What’s New In Data is a data thought leadership series hosted by John Kutay who leads data and products at Striim. What’s New In Data hosts industry practitioners to discuss latest trends, common patterns for real world data patterns, and analytics success stories.

Accelerating SQL Server Data Replication with SQL2Fabric-X

Striim augments SQL2Fabric – Mirroring to additionally replicate real-time data to Azure Databricks and Microsoft Fabric Data Warehouse

For years, SQL Server has been a cornerstone for enterprise data management, but moving that data in real time to modern cloud platforms has often been complex, slow, and operationally intrusive.

But real-time data movement for replication, mirroring, or analytics shouldn’t be a bottleneck—it should be an enabler. That’s why we’re excited to announce the general availability of SQL2Fabric-X, a purpose-built managed service designed to simplify and accelerate SQL Server data replication into the Microsoft ecosystem for delivering AI and BI solutions.

With SQL2Fabric-X, organizations can seamlessly replicate their SQL Server databases and tables to Microsoft Fabric Mirrored database, Microsoft Fabric Data Warehouse, and Azure Databricks. This means data teams can shift from batch-oriented processes to real-time insights, enabling more agile decision-making and unlocking new state-of-the-art AI and analytics use cases.

Transforming How Businesses Move and Use SQL Server Data

Data is only as valuable as the speed at which it can be accessed, analyzed, and acted upon. Historically, organizations have struggled with managing ETL pipelines that introduce complexity, latency, operational overhead, and the risk of data inconsistency. SQL2Fabric-X eliminates these challenges by offering the highest performance, lowest-latency streaming approach that aligns with modern cloud-first strategies.

With this launch, businesses no longer have to choose between flexibility and simplicity. SQL2Fabric-X provides:

  • Near Real-Time Replication – Keep data fresh across cloud environments, eliminating reliance on outdated snapshots and batch processing.
  • Operational Resilience – Automated failover and consistency mechanisms ensure high availability and accuracy, reducing downtime risks.
  • Broad Workload Compatibility – Replicate data to Microsoft Fabric Mirrored database, Fabric Data Warehouse, and/or Azure Databricks to support analytics, reporting, and AI-driven workloads.
  • Optimized Performance – Designed for high-throughput workloads, reducing the time it takes to move and process data for business-critical applications.

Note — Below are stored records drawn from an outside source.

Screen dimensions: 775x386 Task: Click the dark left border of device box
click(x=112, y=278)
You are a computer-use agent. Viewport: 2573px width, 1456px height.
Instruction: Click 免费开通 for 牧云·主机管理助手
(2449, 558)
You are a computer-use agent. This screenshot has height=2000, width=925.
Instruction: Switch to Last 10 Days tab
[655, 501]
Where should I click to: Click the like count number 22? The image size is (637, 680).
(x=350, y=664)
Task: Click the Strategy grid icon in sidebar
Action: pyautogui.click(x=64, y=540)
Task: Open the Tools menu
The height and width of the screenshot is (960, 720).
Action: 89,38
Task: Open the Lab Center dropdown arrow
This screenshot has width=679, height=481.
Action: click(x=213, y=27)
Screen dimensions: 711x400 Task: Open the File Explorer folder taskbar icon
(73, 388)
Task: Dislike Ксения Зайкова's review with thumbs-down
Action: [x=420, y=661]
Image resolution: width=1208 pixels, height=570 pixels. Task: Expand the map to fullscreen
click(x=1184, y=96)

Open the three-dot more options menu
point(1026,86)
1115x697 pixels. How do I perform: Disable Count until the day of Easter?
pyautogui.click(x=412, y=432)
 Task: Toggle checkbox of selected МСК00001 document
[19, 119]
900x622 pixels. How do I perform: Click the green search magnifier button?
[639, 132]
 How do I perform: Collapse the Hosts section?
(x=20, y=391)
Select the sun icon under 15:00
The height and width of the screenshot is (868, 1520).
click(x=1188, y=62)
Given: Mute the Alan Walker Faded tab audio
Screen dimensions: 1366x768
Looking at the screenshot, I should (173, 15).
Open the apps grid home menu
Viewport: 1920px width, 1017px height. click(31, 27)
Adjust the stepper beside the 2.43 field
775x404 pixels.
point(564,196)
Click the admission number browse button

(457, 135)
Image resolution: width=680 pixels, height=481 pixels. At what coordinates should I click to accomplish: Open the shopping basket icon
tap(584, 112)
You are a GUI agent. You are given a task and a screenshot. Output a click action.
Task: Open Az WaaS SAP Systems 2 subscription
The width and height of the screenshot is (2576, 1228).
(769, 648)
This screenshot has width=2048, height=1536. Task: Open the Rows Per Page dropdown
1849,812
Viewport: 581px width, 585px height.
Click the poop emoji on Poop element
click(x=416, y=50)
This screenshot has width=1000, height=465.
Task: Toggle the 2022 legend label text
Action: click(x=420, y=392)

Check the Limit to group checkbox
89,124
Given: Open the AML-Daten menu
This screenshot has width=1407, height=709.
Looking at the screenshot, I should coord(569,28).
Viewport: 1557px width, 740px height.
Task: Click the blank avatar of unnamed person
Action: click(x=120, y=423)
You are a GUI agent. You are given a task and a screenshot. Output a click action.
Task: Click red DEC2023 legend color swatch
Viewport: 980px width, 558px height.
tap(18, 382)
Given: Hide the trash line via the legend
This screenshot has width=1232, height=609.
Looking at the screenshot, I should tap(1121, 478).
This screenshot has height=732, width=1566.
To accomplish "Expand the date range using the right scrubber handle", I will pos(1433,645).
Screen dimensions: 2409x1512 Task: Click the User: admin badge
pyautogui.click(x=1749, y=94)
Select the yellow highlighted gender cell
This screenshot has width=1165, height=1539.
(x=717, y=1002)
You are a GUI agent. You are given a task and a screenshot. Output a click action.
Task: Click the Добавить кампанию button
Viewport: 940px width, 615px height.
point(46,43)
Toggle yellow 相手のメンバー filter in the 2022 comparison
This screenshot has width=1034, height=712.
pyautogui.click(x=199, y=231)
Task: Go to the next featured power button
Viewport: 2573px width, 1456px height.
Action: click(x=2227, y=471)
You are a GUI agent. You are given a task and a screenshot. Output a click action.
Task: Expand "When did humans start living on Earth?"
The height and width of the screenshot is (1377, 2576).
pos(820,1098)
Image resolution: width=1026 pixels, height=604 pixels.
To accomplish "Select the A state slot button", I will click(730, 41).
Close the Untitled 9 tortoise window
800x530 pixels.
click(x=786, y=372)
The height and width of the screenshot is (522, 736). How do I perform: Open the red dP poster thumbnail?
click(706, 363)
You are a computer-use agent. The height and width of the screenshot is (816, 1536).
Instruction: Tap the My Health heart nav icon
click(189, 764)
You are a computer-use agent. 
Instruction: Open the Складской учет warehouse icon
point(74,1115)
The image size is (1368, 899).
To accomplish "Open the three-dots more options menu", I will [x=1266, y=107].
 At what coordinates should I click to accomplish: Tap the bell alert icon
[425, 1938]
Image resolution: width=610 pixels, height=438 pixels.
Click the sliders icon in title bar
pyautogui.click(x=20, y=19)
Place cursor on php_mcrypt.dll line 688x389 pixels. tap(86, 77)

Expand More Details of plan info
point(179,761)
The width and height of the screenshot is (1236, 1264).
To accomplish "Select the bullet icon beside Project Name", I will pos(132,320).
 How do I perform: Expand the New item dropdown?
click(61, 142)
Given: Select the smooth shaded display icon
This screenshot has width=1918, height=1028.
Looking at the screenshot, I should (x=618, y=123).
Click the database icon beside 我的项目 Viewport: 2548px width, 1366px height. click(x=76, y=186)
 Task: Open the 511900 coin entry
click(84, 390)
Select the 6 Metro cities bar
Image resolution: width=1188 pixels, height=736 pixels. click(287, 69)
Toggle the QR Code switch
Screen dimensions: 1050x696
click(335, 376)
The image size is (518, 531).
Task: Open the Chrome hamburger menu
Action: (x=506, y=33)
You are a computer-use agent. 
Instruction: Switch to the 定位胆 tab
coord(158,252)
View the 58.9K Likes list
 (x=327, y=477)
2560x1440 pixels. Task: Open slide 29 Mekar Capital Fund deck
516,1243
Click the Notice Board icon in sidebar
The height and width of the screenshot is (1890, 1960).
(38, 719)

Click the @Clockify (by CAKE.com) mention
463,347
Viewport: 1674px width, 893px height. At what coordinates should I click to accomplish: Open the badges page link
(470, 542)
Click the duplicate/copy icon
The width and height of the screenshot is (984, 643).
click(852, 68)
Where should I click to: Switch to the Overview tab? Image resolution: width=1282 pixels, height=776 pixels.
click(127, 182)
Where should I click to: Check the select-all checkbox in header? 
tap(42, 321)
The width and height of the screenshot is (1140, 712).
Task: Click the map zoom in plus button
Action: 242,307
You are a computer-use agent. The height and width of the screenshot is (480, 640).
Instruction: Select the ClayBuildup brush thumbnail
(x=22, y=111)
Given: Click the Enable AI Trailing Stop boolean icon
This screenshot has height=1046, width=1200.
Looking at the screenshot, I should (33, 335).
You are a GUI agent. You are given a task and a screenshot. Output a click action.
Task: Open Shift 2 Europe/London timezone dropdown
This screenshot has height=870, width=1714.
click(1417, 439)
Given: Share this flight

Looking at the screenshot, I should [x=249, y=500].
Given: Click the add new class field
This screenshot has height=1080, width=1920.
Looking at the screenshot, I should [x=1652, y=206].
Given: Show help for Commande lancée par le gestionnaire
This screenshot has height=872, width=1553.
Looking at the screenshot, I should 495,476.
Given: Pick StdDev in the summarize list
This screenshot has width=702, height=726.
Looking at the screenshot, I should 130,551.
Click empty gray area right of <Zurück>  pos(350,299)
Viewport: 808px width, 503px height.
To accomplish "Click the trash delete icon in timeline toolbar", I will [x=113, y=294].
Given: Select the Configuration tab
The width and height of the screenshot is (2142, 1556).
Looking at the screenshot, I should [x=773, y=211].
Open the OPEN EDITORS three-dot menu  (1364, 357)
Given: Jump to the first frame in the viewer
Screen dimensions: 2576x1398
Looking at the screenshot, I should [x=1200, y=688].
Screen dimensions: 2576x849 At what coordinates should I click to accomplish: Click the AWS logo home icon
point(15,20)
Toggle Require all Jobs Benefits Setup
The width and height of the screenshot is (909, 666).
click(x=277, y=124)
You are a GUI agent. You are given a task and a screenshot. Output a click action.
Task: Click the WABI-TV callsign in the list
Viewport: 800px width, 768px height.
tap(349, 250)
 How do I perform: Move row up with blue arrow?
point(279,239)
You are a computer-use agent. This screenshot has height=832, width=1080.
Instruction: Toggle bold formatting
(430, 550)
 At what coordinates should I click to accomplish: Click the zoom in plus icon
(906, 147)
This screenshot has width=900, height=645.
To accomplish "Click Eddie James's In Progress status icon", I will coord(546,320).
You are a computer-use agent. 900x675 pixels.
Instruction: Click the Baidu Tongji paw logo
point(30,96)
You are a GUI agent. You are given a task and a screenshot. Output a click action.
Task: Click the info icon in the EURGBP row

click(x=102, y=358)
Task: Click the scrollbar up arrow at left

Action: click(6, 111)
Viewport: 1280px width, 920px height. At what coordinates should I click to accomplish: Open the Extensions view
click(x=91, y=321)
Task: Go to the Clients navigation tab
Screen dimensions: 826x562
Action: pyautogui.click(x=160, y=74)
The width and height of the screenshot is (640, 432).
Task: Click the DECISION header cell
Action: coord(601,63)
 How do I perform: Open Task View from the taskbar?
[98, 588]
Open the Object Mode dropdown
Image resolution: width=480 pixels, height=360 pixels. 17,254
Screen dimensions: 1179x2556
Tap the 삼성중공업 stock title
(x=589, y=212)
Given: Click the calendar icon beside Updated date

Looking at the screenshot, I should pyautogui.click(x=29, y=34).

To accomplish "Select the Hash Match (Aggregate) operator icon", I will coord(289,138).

“At Ignite in Nov 2024, we jointly announced our strategic partnership on Open mirroring with Microsoft by launching a public preview of a simple low cost, low latency solution to mirror on premise SQL Server data,”  said Alok Pareek, co-founder and EVP of Products at Engineering at Striim. “ We were the first partner to announce that, and now we are delighted to offer broader, flexible capabilities in this GA service with great feedback from early customers who expressed an interest in unlocking on-premise SQL Server data for Azure Databricks in addition to Mirroring.”

Make Smarter, Faster Decisions with SQL2Fabric-X

SQL2Fabric-X isn’t just about moving data—it’s about removing friction in decision-making. By enabling real-time, event-driven pipelines, companies in all industries can shift from reactive analytics to proactive intelligence, ensuring that operational and analytical systems are always working with the freshest insights.

Take customer 360 initiatives as an example: Instead of waiting for daily ETL jobs to update customer data, businesses can have real-time visibility into purchases, support interactions, and engagement, making personalization and service improvements instantaneous. Similarly, finance and operations teams can leverage real-time reporting, ensuring that inventory levels, pricing models, and risk assessments are dynamically adjusted to current market conditions.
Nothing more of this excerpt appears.